• SHORT PROBLEM: Render the data below as a numbered list, skipping blank lines and leaving out the pictures.

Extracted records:
##########

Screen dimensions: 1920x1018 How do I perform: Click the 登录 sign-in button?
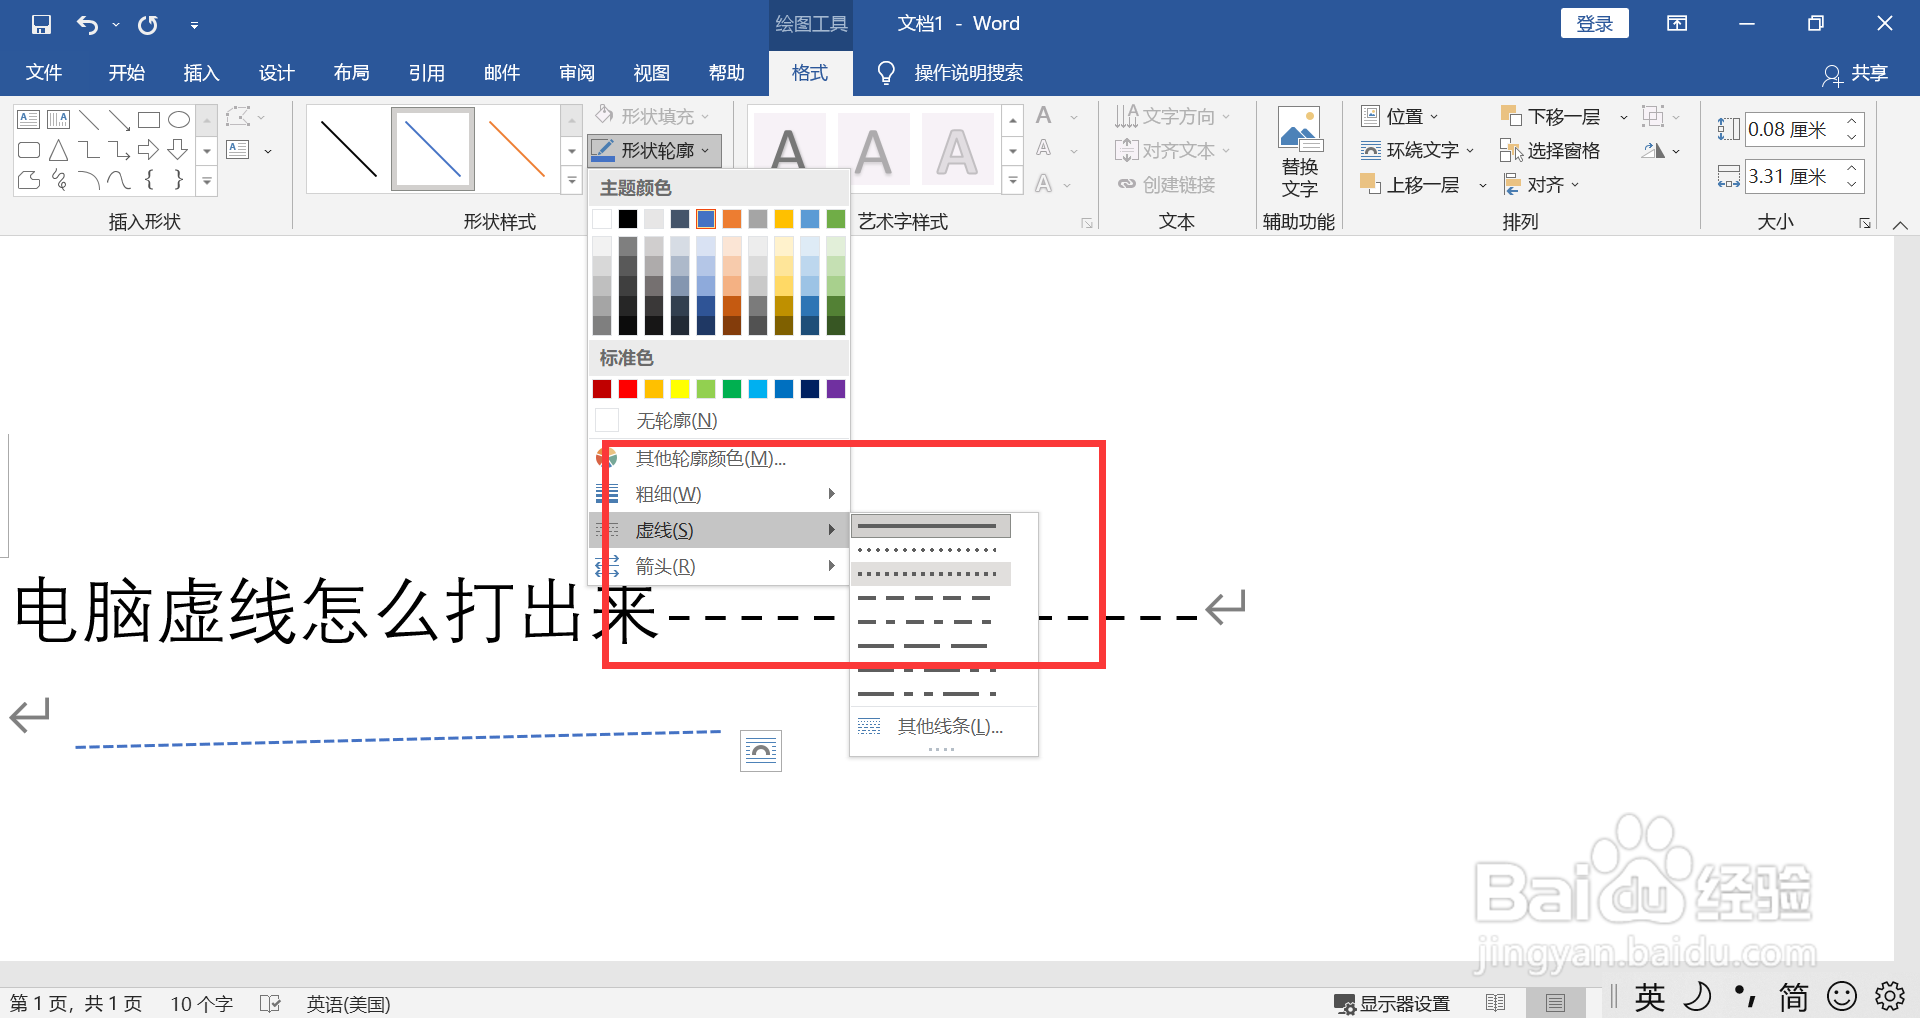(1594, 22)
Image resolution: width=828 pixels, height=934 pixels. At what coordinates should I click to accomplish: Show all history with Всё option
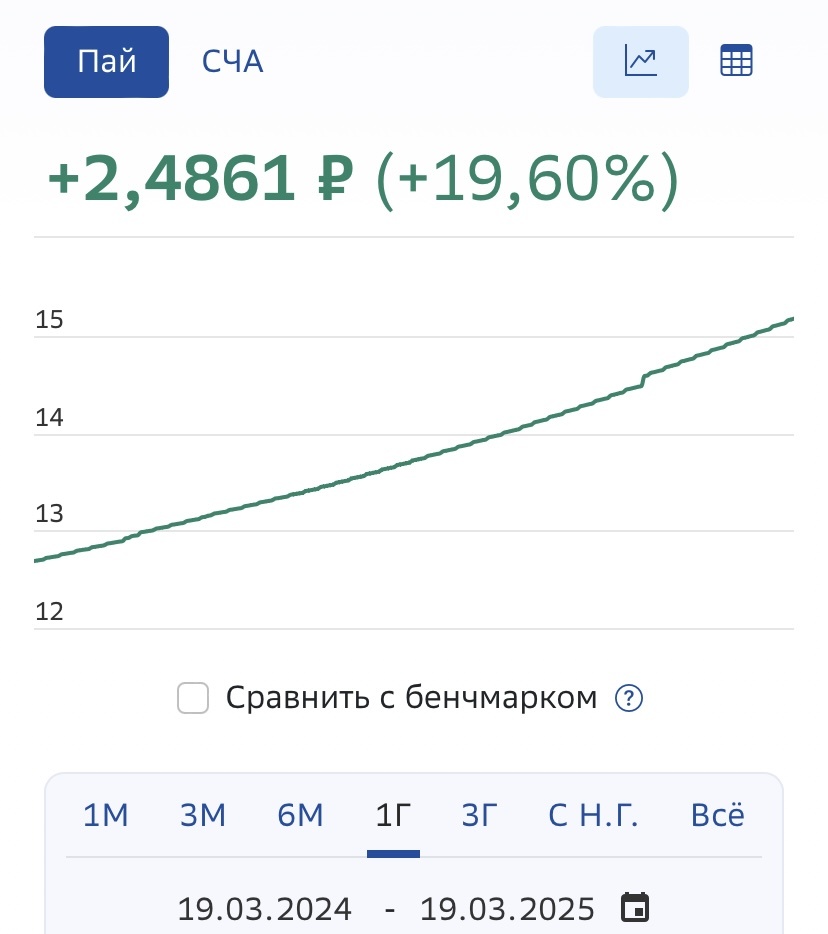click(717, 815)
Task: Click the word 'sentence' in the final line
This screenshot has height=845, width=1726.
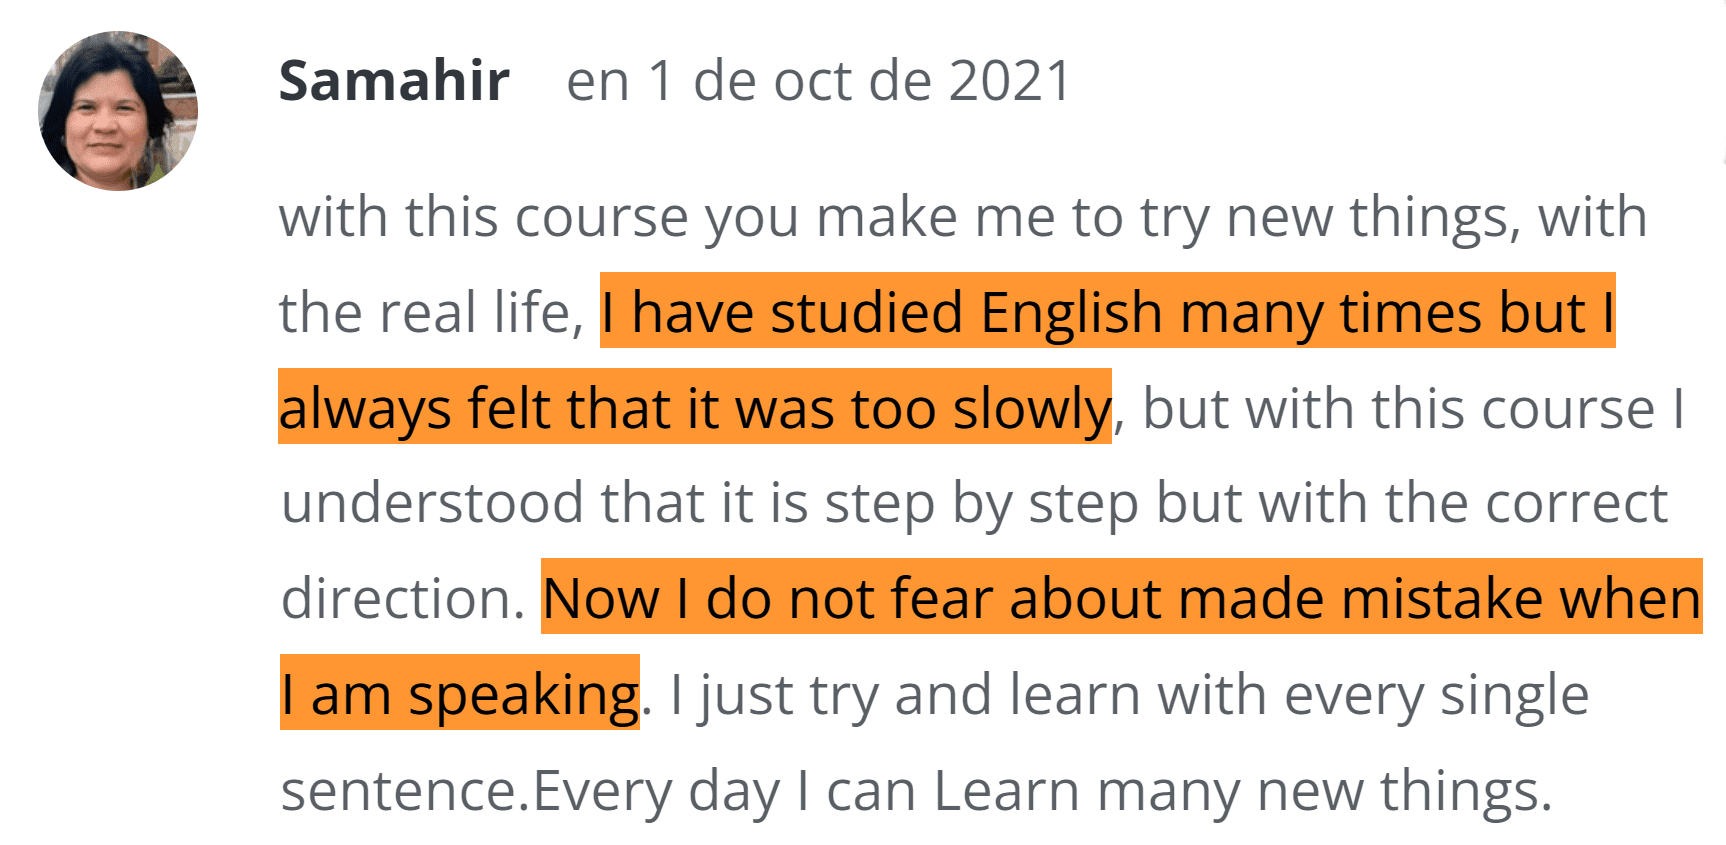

##########

• COMPLETE OUTPUT:
1. Screen dimensions: 1920x1018 How do I perform: Click the 登录 sign-in button?
2. (1594, 22)
3. Image resolution: width=828 pixels, height=934 pixels. At what coordinates should I click to accomplish: Show all history with Всё option
4. click(717, 815)
5. Task: Click the word 'sentence' in the final line
6. This screenshot has height=845, width=1726.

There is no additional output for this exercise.